::: Provided passage

Removal Gate Recommendation

Electron removal should be executed only after a formal pass/fail gate:

  • All migration regression tests pass.
  • Manual scenario checklist (cache prompt, single load execution, history updates) passes.
  • Documentation and operator runbooks are updated for Tauri-only + dual Android output strategy.

In-Depth Analysis of Electron Codebase for Tauri Migration

Date: 2026-02-27 Target: src/electron/main.ts, src/electron/preload.ts, src/server.ts, and Frontend IPC Usage.

1. Current Electron Architecture (main.ts)

The existing Electron main process serves several critical roles beyond just rendering the web view:

  • Configuration Management: Electron read/wrote kb_config.json in the user's data directory for the Knowledge Base path and language preferences (now superseded in Tauri by app_config.toml with legacy auto-migration).
  • Menu Localization: Dynamically builds the native window menu in English or Chinese based on user preferences.
  • First-Run Setup: Spawns a native directory selection dialog (dialog.showOpenDialog) if no config exists.
  • Node.js Backend Execution: Directly imports and runs NoteController.triggerBuild() in the same process, managing file I/O and spawning worker threads.
  • IPC Handlers: Bridges the isolated frontend environment to native Node.js and system APIs.

2. IPC Channel Mapping (The window.electronAPI interface)

An analysis of preload.ts and frontend usages reveals the following IPC channels that must be migrated:

Electron IPC Hook Current Backend Implementation (main.ts) Tauri Migration Strategy
getKbPath() Reads from kb_config.json. Implemented in Rust via app_config.toml persistence (get_kb_path/set_kb_path) with startup migration from legacy JSON.
getFolders() Calls NoteController.getFolders(). Migrate to HTTP fetch against Node Sidecar (GET /api/folders).
getContent(path) Calls NoteController.getContent(). Migrate to HTTP fetch against Node Sidecar (GET /api/content?path=...).
buildGraph(opts) Calls NoteController.triggerBuild(). Migrate to HTTP POST against Node Sidecar (POST /api/build), OR Rust invoke that triggers the sidecar.
checkCache(target) Checks fs.stat on data_[target].js. Implement as a Rust #[tauri::command].
restoreCache(t) Copies data_[target].js to data.js. Implement as a Rust #[tauri::command].

::::::
::: Data records

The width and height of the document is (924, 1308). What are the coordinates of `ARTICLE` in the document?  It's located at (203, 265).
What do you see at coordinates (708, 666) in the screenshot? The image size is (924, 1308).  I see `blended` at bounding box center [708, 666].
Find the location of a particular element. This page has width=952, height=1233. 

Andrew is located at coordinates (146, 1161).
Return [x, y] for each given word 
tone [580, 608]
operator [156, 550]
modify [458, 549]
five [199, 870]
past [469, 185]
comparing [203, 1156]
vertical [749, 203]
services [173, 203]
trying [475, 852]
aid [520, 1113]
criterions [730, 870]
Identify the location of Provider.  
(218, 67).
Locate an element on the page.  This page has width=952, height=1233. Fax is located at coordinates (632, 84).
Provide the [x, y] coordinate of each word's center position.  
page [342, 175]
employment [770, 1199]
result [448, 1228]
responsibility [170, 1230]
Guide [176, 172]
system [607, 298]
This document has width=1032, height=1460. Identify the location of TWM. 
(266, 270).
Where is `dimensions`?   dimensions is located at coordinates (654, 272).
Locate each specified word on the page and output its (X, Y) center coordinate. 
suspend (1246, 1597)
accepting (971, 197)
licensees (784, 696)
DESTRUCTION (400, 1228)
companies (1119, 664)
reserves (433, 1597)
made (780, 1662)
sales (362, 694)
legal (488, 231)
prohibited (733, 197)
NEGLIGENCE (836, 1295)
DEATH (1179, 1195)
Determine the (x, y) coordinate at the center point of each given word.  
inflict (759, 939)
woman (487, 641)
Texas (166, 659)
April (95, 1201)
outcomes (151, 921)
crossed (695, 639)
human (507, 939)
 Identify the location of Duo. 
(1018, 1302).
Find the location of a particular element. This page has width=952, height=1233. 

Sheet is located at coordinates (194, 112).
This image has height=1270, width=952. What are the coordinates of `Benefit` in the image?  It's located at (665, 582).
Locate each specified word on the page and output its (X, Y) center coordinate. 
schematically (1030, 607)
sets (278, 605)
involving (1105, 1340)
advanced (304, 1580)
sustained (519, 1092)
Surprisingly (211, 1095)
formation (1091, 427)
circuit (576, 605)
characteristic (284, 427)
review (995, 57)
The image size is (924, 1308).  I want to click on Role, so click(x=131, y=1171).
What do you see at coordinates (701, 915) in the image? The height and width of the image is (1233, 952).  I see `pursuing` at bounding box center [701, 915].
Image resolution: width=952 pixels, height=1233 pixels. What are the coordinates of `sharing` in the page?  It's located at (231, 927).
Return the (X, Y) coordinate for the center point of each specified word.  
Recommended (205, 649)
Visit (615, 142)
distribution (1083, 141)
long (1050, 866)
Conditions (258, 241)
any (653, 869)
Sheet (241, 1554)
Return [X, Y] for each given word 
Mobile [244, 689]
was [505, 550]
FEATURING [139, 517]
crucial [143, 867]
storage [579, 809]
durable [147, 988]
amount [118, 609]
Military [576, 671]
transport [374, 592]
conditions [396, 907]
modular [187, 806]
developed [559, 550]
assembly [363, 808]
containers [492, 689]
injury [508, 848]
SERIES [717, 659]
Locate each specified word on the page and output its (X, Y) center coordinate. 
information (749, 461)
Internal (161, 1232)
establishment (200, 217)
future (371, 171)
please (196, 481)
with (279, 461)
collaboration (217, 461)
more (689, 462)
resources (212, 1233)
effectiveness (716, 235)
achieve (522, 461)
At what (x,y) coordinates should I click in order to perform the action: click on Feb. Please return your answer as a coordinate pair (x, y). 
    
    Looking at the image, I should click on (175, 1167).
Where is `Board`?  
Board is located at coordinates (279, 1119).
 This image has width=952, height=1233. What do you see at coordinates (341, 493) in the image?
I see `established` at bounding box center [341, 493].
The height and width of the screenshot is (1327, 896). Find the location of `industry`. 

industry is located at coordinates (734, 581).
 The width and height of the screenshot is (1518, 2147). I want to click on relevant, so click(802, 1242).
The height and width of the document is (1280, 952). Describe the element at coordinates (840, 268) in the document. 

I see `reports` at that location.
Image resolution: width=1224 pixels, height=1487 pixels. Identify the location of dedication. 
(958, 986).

::::::

— Things to do —
**A.** Using the Electron-to-Tauri migration analysis, explain in one to three sentences when the Electron main process opens a native directory selection dialog.
**B.** Summarize the Electron-to-Tauri migration analysis in two sentences.
**C.** Continue the Electron-to-Tauri migration analysis from its final line.

— Answers in order —
**A.** The Electron main process opens the dialog during first-run setup, when no config exists. In that case it spawns a native directory selection dialog through dialog.showOpenDialog.

**B.** Electron should be removed only after a formal pass/fail gate: migration regression tests, a manual scenario checklist, and updated documentation and operator runbooks. The analysis describes the roles of the current Electron main process, including configuration, menu localization, first-run setup, backend execution and IPC handling, and maps each IPC channel to a Tauri migration strategy such as Rust commands or HTTP calls to a Node sidecar.

**C.**
getUserLanguage() Reads from kb_config.json. Implemented in Rust via app_config.toml (get_user_language) and exposed to frontend runtime hydration.
setUserLanguage() Writes to config & updates OS Menu. Implemented in Rust #[tauri::command] to update app_config.toml, rebuild Tauri menu, and emit unified runtime language updates.
on('build-log') Receives live stdout from build. Rust intercepts Sidecar stdout and uses app_handle.emit().

3. The Node.js Server (server.ts) API Gap

While server.ts exposes /api/folders and /api/content, it does not expose endpoints for:

  • Cache management (checkCache / restoreCache).
  • Knowledge base path selection.

This confirms the hybrid architecture plan:

  1. Rust (Tauri Backend): Will handle OS-level dialogues, configuration persistence, native application menus, and cache file copying.
  2. Node.js (Sidecar): Will exclusively handle the heavy-lifting logic (Markdown parsing, NLP graph building) exposed via HTTP.

4. Key Implementation Risks

  1. Path Resolving: Currently, __dirname is heavily used in main.ts to locate ../frontend/data.js. In Tauri with a sidecar binary, the frontend assets are injected into the Tauri bundle, not physically sitting next to the Node executable. The caching mechanism in Rust must point to the Tauri AppData directory, not a relative frontend folder.
  2. Sidecar Lifecycle: Rust must ensure the Node sidecar (server.exe) is forcefully killed when the Tauri window is closed, otherwise it will zombie and lock port 3000.
  3. Menu Rebuilding: Tauri's menu system (tauri::menu::Menu) must be dynamically rebuildable from Rust when the user calls setUserLanguage.